Para um marxista, os regimes fascistas eram claramente capitalistas.

Para Friedman, Hayek, ou outras pessoas nessas áreas ideológicas, o capitalismo opõe-se à planificação da economia, e o intervencionismo estatal que (frequentemente) existe nos regimes fascistas faz com que esses regimes não sejam verdadeiramente capitalistas, no seu ver.

Os marxistas acreditam que é próprio do capitalismo que a burguesia use o estado como ferramenta de opressão do proletariado; mas muitos liberais de direita acreditam que no capitalismo o estado não intervém na economia (a não ser para proteger a propriedade privada, fazer cumprir os contratos, etc..).
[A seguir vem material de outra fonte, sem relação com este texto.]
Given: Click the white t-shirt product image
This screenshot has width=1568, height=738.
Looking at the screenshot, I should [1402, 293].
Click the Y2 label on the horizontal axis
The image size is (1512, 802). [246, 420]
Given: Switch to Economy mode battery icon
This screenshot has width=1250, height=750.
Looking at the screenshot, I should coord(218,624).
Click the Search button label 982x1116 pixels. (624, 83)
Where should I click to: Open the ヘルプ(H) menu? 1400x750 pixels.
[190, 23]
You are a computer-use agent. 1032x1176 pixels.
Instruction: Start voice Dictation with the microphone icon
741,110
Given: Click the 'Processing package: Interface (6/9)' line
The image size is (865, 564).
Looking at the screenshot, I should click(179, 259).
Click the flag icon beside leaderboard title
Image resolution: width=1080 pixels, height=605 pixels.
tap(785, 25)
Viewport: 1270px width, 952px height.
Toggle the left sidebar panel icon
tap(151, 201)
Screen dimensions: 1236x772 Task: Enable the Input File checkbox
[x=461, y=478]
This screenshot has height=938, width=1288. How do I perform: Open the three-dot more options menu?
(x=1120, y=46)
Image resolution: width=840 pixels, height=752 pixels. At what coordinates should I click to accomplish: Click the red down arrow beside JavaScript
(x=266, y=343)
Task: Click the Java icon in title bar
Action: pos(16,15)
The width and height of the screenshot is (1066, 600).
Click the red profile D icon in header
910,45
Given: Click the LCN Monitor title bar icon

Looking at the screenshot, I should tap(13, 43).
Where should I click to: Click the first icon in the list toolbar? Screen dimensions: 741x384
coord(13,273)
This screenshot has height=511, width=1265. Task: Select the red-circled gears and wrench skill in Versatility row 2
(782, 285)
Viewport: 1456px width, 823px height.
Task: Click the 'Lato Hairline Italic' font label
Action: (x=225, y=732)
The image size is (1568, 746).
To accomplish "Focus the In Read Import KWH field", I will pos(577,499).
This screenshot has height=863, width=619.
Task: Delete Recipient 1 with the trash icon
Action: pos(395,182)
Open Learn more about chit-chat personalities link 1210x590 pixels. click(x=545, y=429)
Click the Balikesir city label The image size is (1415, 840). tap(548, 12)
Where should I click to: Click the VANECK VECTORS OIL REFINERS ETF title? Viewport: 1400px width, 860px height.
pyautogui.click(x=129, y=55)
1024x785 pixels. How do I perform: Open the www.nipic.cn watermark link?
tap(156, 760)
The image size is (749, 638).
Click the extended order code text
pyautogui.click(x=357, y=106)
Num caso, o estado cobrar muito mais impostos para reforçar o aparelho repressivo (exército, polícia, etc..) é perfeitamente compatível com o capitalismo - é o que a burguesia com capital quer para manter as relações de poder desiguais.
No outro caso, é uma intervenção excessiva do estado na economia. O Ron Paul clama por severas diminuições no orçamento de defesa dos EUA, alegando que "capitalismo" também é isso: libertar recursos para a economia privada.

Outro exemplo é a expressão "crony capitalism": distorção daquilo que devia ser o capitalismo; ou consequência natural e inevitável da detenção de poder por parte da burguesia, e portanto o capitalismo "é isso"?

A resposta a estas perguntas irá variar.
Sei disso porque já falei com várias pessoas que darão uma ou outra, mas todas elas estão confiantes de que quando usam o termo "capitalismo" os outros sabem aquilo a que elas se estão a referir.

PR said...

João Vasco, exelentes comentários. Eu já defendi isso mesmo vezes sem conta, mas constato que a maior parte dos meus interlocutores têm alguma dificuldade em perceber que os nomes são o que quisermos fazer deles. Aparentemente, a intuição de Saussure, de que o signo é arbitrário, não é uma descoberta tão trivial quanto isso.

Acerca do caso concreto: exactamente no ponto - ninguém se considera um neoliberal. O termo parece ter-se tornado uma espécie de cavalo de batalha que a esquerda usa para apodar a direita, e que basicamente se define como "direita casmurra". E que depois obriga ao tipo de contorcionismos argumentativos que o Miguel Madeira denuncia no post.